Continuamos hablando sobre las actividades del grupo de hackers TA505. La conocida frase "lo nuevo es lo viejo olvidado" es el epígrafe más adecuado para el próximo capítulo de la historia sobre el grupo TA505. Es cierto que esta vez lo "viejo" no está tan "olvidado" como si fue modificado y mejorado.
A principios de septiembre, descubrimos varios descargadores maliciosos empaquetados con el PE-packer especial del grupo sobre el que
escribimos anteriormente . A primera vista, parecían los conocidos montadores de la puerta trasera FlawedAmmyy. Pero un análisis más profundo mostró que esto no es así. No las técnicas más avanzadas para escribir código nos han llevado a cargas útiles radicalmente opuestas en términos de calidad de ejecución.
En este artículo, veremos más de cerca las herramientas encontradas y trazaremos paralelos con lo que ya se conoce.
Twein del cargador de arranque
En primer lugar, lo siguiente es curioso: de todas las muestras del gestor de arranque que logramos recolectar, solo una tiene una firma digital:
Fig. 1. Firma digital del gestor de arranqueCertificado emitido a nombre de PEAR SOLUTIONS LTD. Por cierto, esta no es la primera vez que un grupo firma sus herramientas, haciéndolas pasar por software legítimo de organizaciones ficticias. Aquí hay algunos otros nombres que usaron el TA505 para otras familias de malware:
- ET HOMES LTD,
- FIT Y FLEX LIMITED,
- MISHA LONDRES LTD,
- SATOJI KAIDA MB,
- MUY TELE LIMITADO.
Dado que los cargadores de arranque detectados no difieren entre sí, seleccionamos el ya firmado firmado y nos detenemos en él con más detalle.

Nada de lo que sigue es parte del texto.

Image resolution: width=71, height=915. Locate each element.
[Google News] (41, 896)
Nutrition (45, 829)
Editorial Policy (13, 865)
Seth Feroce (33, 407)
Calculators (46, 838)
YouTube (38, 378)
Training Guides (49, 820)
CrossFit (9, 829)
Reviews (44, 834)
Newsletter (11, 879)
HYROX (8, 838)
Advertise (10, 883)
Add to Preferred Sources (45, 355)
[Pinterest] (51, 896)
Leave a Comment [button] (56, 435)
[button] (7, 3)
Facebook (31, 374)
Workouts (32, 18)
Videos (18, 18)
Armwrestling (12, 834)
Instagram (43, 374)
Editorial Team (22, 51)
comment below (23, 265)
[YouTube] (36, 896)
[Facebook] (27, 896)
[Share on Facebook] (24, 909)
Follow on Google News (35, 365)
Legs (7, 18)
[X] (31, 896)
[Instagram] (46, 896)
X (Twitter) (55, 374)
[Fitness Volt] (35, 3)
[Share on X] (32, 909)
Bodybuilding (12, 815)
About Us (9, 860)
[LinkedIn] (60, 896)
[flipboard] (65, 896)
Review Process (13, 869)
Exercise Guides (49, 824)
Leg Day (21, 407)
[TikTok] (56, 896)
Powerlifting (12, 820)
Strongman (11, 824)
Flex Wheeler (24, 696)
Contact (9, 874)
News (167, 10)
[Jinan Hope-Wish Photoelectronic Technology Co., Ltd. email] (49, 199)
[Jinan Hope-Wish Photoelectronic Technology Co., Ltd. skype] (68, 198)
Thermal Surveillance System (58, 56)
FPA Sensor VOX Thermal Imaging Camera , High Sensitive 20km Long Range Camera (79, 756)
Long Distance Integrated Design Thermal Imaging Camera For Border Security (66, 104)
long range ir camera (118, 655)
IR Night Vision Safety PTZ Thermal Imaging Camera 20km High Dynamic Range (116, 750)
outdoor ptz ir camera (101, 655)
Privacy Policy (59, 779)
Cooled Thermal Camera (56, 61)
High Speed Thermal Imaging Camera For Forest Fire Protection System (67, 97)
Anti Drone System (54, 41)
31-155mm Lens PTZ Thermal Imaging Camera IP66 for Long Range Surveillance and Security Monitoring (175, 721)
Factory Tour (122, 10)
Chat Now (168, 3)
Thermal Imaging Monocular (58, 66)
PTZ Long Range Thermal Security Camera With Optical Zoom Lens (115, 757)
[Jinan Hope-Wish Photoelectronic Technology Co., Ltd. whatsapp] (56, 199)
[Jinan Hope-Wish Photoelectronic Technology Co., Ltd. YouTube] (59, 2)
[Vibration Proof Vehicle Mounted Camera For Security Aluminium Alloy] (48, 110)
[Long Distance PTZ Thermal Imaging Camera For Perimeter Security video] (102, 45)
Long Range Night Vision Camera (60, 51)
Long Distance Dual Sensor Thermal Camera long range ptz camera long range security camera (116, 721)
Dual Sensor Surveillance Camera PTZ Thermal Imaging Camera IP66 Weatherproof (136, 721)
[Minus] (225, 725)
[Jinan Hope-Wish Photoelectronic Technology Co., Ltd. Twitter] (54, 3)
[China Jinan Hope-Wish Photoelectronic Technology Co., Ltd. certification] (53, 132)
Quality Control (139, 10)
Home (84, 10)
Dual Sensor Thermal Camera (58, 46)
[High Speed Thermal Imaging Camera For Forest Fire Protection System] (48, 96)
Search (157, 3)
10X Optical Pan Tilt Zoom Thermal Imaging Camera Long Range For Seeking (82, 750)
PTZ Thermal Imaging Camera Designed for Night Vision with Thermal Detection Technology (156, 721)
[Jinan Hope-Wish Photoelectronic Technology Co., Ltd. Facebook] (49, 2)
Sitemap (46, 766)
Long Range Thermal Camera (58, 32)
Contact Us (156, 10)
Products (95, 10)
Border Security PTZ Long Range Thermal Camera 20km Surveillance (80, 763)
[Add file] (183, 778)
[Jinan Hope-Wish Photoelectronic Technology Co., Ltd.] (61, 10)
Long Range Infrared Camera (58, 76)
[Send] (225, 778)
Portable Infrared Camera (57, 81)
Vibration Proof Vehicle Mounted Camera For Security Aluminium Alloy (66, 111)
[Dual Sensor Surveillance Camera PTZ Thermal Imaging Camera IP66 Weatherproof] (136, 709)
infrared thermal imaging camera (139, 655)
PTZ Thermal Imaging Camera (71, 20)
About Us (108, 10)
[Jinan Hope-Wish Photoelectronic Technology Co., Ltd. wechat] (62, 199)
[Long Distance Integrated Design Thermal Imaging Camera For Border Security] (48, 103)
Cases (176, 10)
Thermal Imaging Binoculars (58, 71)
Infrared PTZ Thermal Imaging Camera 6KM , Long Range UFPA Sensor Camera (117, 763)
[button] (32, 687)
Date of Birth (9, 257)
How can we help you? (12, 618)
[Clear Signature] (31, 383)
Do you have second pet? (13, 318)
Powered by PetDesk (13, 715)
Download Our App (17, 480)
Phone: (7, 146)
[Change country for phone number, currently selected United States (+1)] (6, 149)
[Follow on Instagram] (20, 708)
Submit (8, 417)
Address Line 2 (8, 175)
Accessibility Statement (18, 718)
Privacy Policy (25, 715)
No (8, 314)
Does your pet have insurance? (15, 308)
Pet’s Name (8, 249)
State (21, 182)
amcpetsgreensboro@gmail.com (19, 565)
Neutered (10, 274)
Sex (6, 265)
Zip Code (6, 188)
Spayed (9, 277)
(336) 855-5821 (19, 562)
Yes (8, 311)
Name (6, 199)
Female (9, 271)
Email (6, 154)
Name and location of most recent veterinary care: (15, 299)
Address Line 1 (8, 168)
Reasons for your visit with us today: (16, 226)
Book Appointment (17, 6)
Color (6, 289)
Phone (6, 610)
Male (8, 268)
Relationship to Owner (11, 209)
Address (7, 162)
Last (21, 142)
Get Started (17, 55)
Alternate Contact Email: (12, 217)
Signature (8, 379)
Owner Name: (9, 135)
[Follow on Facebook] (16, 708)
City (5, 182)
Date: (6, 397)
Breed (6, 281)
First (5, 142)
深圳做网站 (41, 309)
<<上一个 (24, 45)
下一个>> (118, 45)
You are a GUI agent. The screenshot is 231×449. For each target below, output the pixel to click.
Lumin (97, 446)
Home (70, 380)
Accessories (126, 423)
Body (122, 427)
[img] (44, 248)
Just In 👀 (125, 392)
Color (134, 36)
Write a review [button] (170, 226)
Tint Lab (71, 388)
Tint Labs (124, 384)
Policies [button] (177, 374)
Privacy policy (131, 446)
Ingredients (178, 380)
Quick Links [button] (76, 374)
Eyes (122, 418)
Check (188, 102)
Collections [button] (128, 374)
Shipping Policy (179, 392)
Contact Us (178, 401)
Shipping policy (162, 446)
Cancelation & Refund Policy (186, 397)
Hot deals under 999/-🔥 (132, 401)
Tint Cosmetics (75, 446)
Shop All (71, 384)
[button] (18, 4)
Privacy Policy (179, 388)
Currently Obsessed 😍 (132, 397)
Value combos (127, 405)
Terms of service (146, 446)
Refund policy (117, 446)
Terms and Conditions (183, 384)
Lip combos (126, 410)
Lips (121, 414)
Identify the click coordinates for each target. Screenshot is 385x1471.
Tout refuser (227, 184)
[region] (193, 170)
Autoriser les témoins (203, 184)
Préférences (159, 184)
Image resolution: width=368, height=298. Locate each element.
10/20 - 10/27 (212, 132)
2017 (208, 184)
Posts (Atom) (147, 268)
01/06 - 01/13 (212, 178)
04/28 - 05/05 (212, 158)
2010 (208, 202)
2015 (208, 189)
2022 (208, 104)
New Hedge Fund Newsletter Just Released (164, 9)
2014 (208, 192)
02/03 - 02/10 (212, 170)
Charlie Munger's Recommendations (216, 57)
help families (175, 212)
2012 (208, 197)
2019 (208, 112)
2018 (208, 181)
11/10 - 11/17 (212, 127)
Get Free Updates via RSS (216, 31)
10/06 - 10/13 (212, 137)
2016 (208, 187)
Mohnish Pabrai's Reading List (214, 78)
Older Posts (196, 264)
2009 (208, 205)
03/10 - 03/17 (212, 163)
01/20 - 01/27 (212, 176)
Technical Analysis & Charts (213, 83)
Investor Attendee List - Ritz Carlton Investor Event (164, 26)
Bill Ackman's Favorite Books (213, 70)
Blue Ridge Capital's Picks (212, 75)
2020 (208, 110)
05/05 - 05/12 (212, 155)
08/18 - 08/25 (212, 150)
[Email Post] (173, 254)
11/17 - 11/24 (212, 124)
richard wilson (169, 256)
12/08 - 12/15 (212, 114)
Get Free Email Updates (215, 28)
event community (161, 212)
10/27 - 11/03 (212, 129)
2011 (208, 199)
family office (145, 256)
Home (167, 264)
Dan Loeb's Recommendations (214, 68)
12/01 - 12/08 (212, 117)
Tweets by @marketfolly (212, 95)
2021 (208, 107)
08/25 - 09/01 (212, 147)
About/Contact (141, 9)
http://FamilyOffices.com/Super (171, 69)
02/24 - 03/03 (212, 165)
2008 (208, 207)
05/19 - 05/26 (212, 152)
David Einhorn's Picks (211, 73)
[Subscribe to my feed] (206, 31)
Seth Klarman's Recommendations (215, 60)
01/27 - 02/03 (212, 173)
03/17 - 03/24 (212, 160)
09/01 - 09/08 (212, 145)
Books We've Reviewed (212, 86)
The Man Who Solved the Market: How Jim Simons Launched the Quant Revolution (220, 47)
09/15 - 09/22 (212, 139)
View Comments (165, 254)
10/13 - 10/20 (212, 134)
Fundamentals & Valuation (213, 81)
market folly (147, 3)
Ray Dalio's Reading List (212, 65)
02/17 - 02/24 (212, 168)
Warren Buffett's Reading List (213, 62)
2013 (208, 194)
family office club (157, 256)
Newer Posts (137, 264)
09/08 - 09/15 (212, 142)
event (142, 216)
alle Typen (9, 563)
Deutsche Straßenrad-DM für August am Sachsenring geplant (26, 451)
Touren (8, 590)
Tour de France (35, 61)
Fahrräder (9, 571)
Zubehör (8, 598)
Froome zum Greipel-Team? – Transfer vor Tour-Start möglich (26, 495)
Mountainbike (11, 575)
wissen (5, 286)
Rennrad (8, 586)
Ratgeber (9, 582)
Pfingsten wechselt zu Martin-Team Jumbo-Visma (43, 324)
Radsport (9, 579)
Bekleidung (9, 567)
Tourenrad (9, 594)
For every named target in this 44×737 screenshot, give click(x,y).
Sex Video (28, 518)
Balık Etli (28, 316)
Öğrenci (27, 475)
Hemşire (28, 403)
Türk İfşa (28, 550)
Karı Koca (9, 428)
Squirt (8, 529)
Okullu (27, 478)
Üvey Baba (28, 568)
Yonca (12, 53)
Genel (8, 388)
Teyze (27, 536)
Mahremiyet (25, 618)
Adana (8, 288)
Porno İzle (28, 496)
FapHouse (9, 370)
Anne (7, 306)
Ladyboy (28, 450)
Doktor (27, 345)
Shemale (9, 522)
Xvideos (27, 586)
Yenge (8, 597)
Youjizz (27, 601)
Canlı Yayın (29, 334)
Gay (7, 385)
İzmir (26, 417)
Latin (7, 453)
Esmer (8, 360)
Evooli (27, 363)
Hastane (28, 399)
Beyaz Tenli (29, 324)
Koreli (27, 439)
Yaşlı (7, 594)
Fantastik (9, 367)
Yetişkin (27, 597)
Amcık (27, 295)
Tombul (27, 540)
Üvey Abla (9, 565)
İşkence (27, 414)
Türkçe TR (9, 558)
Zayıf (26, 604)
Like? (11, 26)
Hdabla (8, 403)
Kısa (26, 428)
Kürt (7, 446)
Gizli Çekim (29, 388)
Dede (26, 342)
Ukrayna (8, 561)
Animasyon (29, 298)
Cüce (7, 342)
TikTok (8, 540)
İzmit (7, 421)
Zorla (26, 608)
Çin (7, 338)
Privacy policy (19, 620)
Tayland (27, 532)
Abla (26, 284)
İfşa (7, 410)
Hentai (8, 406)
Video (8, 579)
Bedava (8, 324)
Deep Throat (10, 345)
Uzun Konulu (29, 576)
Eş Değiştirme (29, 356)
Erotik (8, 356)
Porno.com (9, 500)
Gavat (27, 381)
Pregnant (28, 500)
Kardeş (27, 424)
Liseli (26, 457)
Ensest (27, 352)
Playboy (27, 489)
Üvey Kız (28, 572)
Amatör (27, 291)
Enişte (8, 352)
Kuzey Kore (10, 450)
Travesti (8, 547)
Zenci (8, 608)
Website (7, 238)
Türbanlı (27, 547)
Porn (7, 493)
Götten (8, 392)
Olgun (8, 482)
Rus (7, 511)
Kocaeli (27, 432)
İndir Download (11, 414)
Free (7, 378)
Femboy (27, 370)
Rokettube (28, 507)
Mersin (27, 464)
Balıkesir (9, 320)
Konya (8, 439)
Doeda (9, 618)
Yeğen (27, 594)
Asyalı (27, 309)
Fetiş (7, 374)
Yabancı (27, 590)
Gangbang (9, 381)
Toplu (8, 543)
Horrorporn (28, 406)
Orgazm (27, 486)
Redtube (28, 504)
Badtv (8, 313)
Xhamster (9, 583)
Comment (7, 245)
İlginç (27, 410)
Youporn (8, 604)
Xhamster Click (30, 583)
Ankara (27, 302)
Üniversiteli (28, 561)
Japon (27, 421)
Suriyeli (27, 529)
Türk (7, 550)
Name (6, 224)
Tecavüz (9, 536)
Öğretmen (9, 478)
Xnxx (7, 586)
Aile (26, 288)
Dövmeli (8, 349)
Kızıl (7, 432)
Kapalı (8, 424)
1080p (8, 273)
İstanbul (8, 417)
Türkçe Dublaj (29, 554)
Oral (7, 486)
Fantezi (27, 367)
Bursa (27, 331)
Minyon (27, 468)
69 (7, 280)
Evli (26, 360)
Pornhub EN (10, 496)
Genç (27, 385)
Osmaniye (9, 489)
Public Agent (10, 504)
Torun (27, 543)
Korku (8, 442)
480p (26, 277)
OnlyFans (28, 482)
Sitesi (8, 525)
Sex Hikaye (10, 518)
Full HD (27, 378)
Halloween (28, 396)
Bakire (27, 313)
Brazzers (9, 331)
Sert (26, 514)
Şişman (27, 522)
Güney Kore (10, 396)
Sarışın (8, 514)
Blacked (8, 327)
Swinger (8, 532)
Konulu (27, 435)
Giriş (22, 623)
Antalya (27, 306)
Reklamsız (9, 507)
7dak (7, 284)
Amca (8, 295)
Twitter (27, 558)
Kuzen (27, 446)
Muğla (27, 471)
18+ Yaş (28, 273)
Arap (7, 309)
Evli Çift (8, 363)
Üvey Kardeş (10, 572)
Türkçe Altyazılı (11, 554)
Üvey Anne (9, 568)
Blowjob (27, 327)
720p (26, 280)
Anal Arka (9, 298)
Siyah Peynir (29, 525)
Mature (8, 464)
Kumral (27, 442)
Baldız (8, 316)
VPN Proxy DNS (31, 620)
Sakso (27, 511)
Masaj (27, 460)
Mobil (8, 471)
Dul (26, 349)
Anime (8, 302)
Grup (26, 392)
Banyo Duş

A lo largo del trabajo del malware, casi todas las acciones van acompañadas de la escritura en el archivo de registro y la salida de depuración de todo lo que sucede:
Fig. 2. Depuración de salida y registroTal rastreo no solo simplifica el análisis estático del archivo, sino que también ayuda a descubrir qué está mal en los sistemas de análisis dinámico:
Fig. 3. Salida de depuración en el analizador en línea ANY.RUNTroyan comprueba la distribución del idioma del teclado, y no funciona en Rusia y los países vecinos:
Fig. 4. Verificación de la disposición del idioma del tecladoLuego crea el mutex
Global\system32_mutant_service y verifica la disponibilidad de Internet mediante una solicitud HTTP GET a google.com. Después de eso, determina la forma de acceder a la red (dirección dedicada o
NAT ) determinando la dirección IP externa por los servicios myexternalip.com, ipecho.net e ifconfig.me y comparando el valor obtenido con los especificados en los parámetros de red del sistema:
Fig. 5. Comparación de direcciones IP internas y externasA continuación, el malware determina la versión de la biblioteca
%SystemRoot%\system32\crypt32.dll y, si el número de compilación y el número de revisión son inferiores a
7601 y
18741 respectivamente, descarga e instala la actualización
KB3033929 según la versión del sistema operativo:
Fig. 6. Descargue e instale actualizaciones del sistema¿Los atacantes TA505 cuidan de la víctima y reparan el sistema según sea necesario? En absoluto La instalación de la actualización está asociada con la finalización del soporte para los certificados de seguridad de código firmados con SHA-1 y su abandono a favor del algoritmo SHA-2. Lo más probable es que los piratas informáticos ya hayan tenido dificultades para ejecutar cargas útiles firmadas en sistemas no actualizados. Curiosamente, después de instalar la actualización, el troyano envía el registro de acción generado al servidor de administración, detiene su trabajo y se borra solo, eliminando los rastros que quedan.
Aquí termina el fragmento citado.